Seinen Sohn. Seine Familie. Sein Leben.
Selbst seinen Beruf.
Da sind stammelnde Versuche für eine Erklärung, für Entschuldigungen. Reue küsst seinen Verstand. Der Idiot ist der, mit dem Revolver in der Hand.
Ron pumpt immer weiter, er gibt nicht auf, er ist verzweifelt, alles tränenblutverschwommen.
Er hört die Betroffene. Seine Tochter, in einem anderen Sinne. Da ist ihr wimmerndes Flehen nach Rückgängigkeit.
Fast stimmt er mit ein.
Da ist das verlorene Mädchen, das versucht wird, zu beruhigen. Sie schwankt und sie wird nie mehr damit aufhören. Er weiß es. Er hat 13 Jahre Berufserfahrung.
Immer noch will er sein Herz zurückholen. Ein erneuter Kuss. Irgendwo am Rande seines Bewusstseins hört er eine Stimme.

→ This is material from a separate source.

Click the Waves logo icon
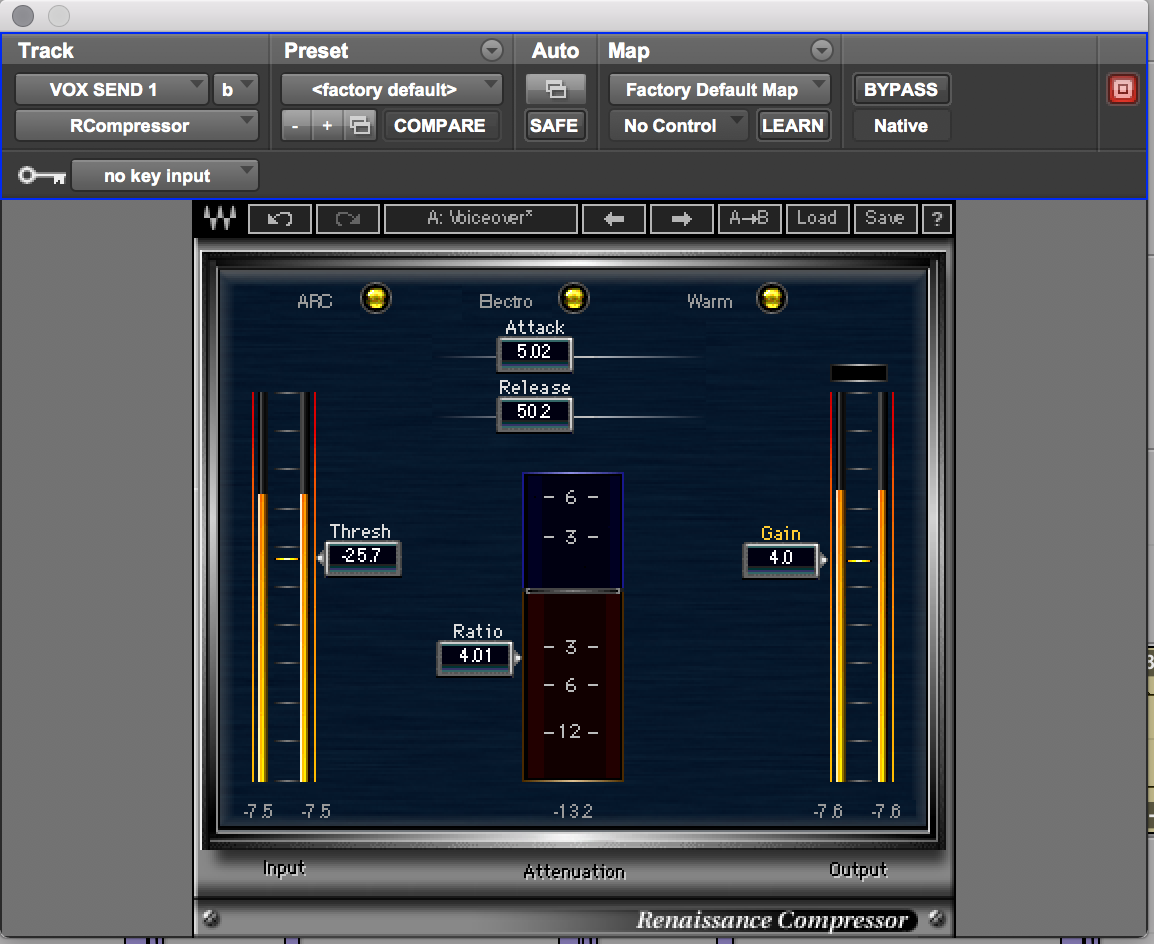Image resolution: width=1154 pixels, height=944 pixels. tap(219, 219)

Sie sagt: "Ron, ... er ist nicht mehr da... hör auf..."
Ein zweites Herz wird reanimiert.
Ein Altes, Schwaches.
Es lebt.
Es bleibt.
Er spürt, wie die Ungerechtigkeit ihn gehässig auslacht, so laut, dass er die Melodie nie vergessen wird und er spürt wie es die Fingernägel tief in die Wunde seines Herzens bohrt.
Als gäbe es nicht schon genug Verletzte.
Und einen Toten.
Er hört, wie eine Welt nach der anderen zerschmettert. Wie eine Welt nach der anderen noch lauter als die Vorherige zusammenkracht. Er hört, wie sie alle im selben Moment aufhören zu existieren und nicht mehr rotieren.
Ein Knall in seinem Kopf, schreit ihm zu, dass auch seine Welt stoppt.
Er will es nicht begreifen.
Er kann es nicht.
Er hört niemals auf mit der Herzdruckmassage. Er darf ihn nicht verlieren.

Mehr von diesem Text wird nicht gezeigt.